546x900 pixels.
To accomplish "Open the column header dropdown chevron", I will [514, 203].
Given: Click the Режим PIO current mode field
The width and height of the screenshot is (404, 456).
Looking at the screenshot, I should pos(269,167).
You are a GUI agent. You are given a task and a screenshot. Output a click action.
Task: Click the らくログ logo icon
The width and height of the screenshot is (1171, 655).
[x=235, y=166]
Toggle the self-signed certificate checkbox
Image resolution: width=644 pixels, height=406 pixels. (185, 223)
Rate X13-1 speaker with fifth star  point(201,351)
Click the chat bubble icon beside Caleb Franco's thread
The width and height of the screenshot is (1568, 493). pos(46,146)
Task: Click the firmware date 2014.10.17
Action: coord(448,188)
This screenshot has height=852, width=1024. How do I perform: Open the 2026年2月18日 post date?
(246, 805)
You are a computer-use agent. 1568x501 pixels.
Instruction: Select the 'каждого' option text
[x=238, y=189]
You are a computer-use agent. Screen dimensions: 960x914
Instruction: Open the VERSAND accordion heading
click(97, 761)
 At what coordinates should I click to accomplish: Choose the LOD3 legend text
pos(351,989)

• • • •

Task requirements: Your answer must be the line containing "At what coordinates" and every line after it through the end of the records above, reproduced exactly and alone.

Written response:
 At what coordinates should I click to accomplish: Choose the LOD3 legend text
pos(351,989)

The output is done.